Data items:
•••
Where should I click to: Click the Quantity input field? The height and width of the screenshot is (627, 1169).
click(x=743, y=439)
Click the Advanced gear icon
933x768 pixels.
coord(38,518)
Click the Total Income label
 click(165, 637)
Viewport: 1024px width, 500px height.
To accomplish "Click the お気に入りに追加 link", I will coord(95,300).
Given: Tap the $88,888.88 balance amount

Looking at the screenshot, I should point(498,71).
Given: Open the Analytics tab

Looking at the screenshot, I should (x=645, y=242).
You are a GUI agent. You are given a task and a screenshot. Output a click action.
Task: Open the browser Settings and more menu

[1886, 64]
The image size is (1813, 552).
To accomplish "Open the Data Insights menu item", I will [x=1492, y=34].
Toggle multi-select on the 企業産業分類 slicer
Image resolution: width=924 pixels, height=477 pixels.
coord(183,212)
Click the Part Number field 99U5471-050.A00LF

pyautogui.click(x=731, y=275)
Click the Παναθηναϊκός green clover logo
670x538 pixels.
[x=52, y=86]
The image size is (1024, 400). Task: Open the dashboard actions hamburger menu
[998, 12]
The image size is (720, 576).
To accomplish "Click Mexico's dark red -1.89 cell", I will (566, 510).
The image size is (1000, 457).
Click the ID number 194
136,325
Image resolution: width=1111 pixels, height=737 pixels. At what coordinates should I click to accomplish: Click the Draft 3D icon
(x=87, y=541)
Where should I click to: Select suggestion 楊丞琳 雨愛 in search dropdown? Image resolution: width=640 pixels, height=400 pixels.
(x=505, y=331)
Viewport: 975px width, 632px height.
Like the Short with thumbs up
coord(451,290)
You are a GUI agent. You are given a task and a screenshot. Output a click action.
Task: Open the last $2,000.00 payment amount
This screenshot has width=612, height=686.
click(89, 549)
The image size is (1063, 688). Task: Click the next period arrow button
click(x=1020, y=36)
•••
Where does "Viewport" appear in the records above? Copy each line that holds it.

Viewport: 1024px width, 500px height.
Viewport: 975px width, 632px height.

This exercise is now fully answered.